We subscribe to the time-honored practice followed by many elected officials we’ve reported on over the years: If there was even an appearance of a conflict of interest, they did not take part in deliberations, or they at least raised the issue at the start of the public hearing so they could get a legal opinion as to whether they should participate.
Mack, on the other hand, quietly transferred his half-interest in a home at Berry Gardens — located four blocks from Tompkins’ project — to his girlfriend on Aug. 18. That very same night, he voted against the development.
Mack has said the timing of the real estate transaction was coincidental, which sent us on an Internet search to find out who so wisely said, “There is no such thing as coincidence.” (In case you’re wondering, we never did get a straight answer on the origin of the quote.)
Back to Mack: He may have been following the letter of the conflict-of-interest law, but he spat on its spirit. For that, he earns a black-eyed brickbat.
Tompkins, by the way, filed a conflict of interest complaint against Mack with the Fair Political Practices Commission. It was initially dismissed, but the commission has since received additional information and is taking another look at the case.
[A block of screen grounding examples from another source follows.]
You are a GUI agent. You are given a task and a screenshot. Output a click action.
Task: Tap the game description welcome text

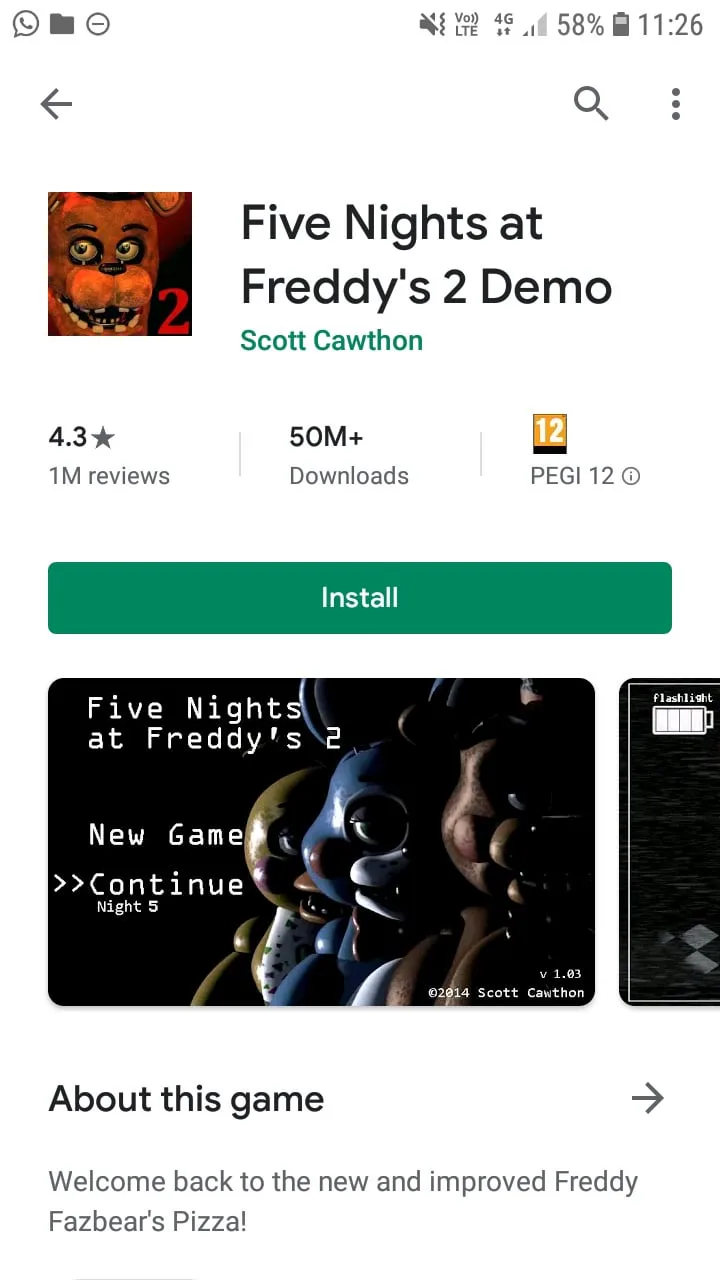(343, 1201)
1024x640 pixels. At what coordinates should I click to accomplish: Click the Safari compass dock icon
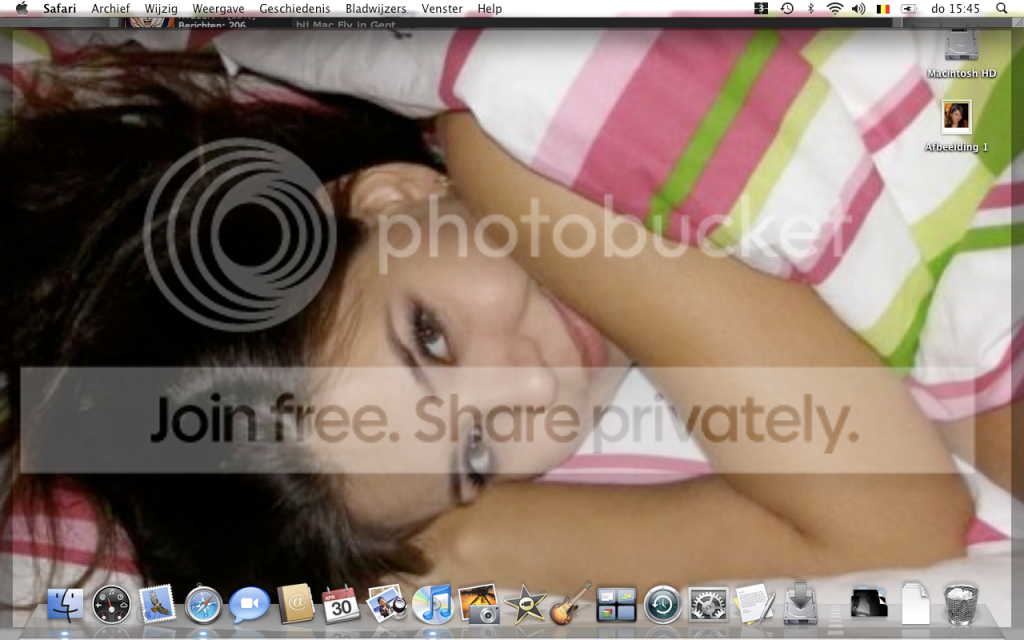click(203, 605)
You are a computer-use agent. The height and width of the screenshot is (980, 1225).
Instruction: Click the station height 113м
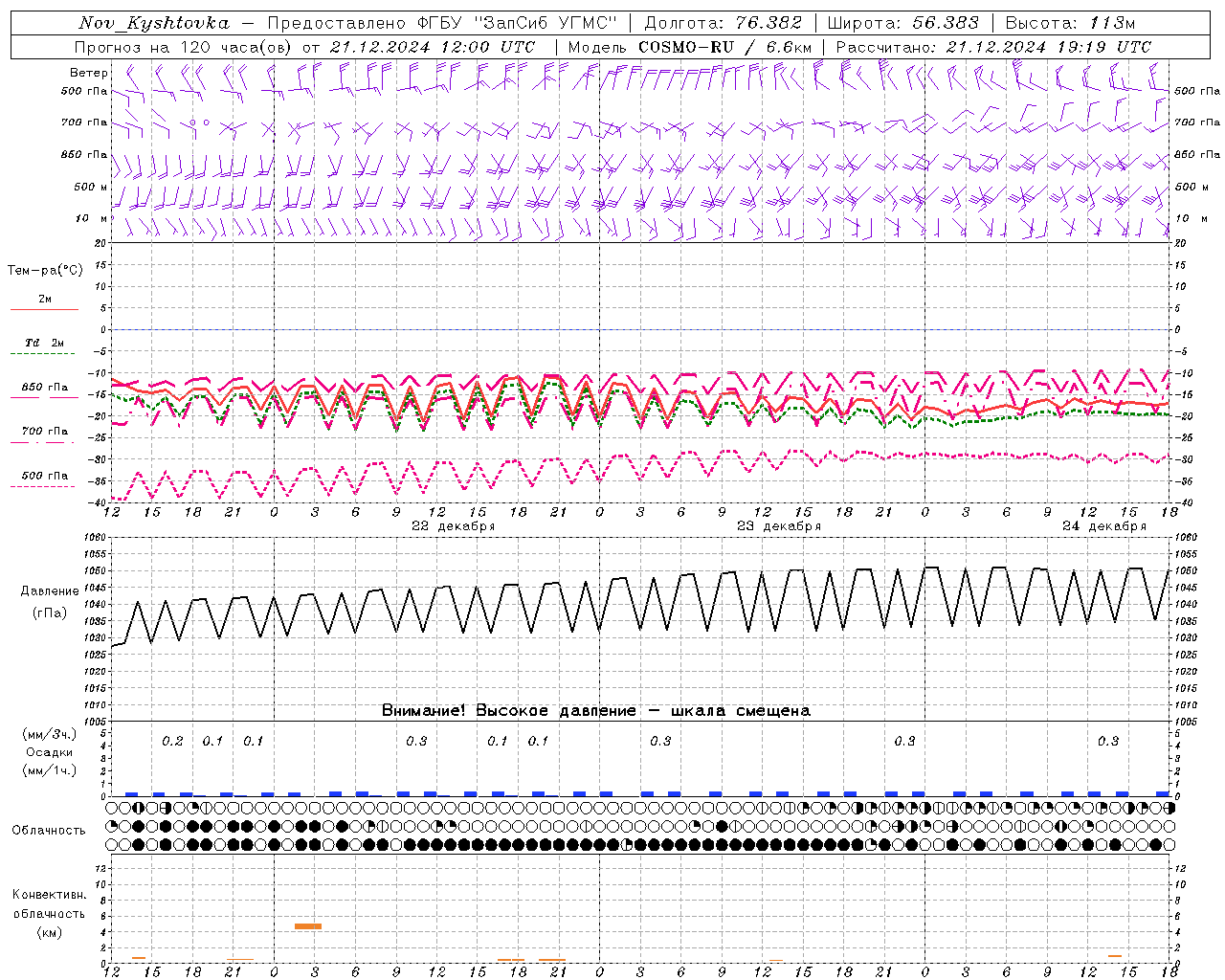[1112, 23]
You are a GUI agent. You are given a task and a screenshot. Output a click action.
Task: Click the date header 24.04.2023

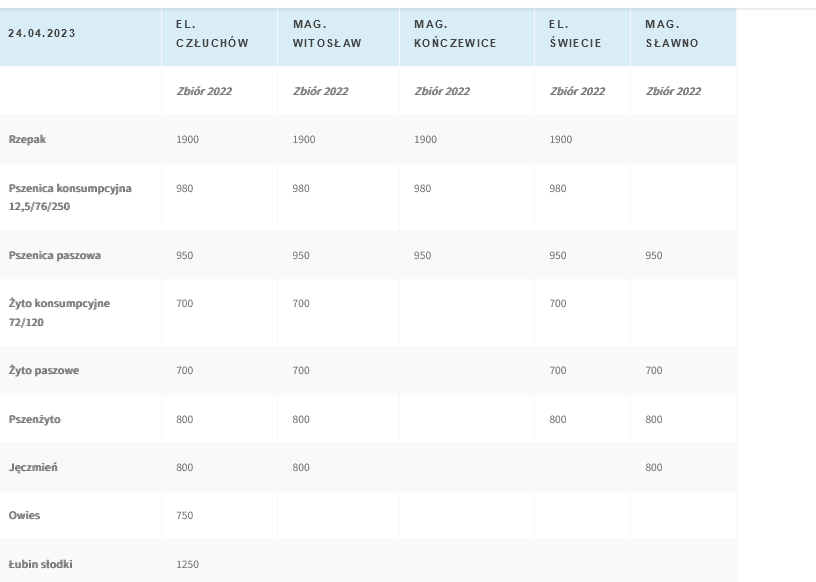[40, 33]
The City Council, meanwhile, will consider removing Mack from the Planning Commission next month on account of what happened. Some community members have lobbied the council to drop the issue. We agree, but only if Mack takes the high road and steps down voluntarily.
A Cayucos pier party without peer
We toss a seaworthy bouquet to the community of Cayucos, to help celebrate the reopening of the nearly 150-year-old pier.
The popular pier was shut down in July 2013 over safety concerns after several piles were found to be missing or badly deteriorated. The county spearheaded a $3.5 million reconstruction project and on Saturday, the town will celebrate with a party that starts at noon.
This is a huge credit to everyone involved, including community members who raised $750,000 to save the pier, about half of which will go into an endowment fund for ongoing maintenance. Great idea; that should help ensure future generations aren’t stuck without a pier.
Quit stalling on nuclear-waste storage
We were already angry at the federal government for never making good on its promise to provide a permanent storage site for nuclear waste from Diablo Canyon and other nuclear plants.
Now, there’s even more reason to get fired up: The Associated Press reports that closed reactors are dipping into funds set aside for dismantling to pay for long-term, on-site storage. That violates Nuclear Regulatory Commission Rules, but the NRC has been granting exemptions that allow it to happen. San Onofre in San Diego County is among the shuttered plants that have received permission to use dismantling dollars for waste storage.
That, according to the AP, raises a question as to whether there will be enough money to complete the dismantling.
Here’s another: What will it take to get the presidential candidates to engage in meaningful discussion about nuclear waste storage?
We understand that only those communities with nuclear power plants — or those that might be home to permanent waste storage facilities — are likely to care much.
But if we don’t force the feds to keep their promise, that only increases the likelihood that communities like ours will become permanent de facto hazard waste storage sites, even though that was never envisioned when nuclear plants were permitted.
So here’s our scorecard: Brickbat to President Barack Obama’s administration for failing to make any substantive progress on permanent waste storage. Brickbat to the NRC for bending the rules on expenditure of decommissioning funds. Bouquet-in-waiting for presidential candidates willing to take a definitive stand on an issue ignored far too long.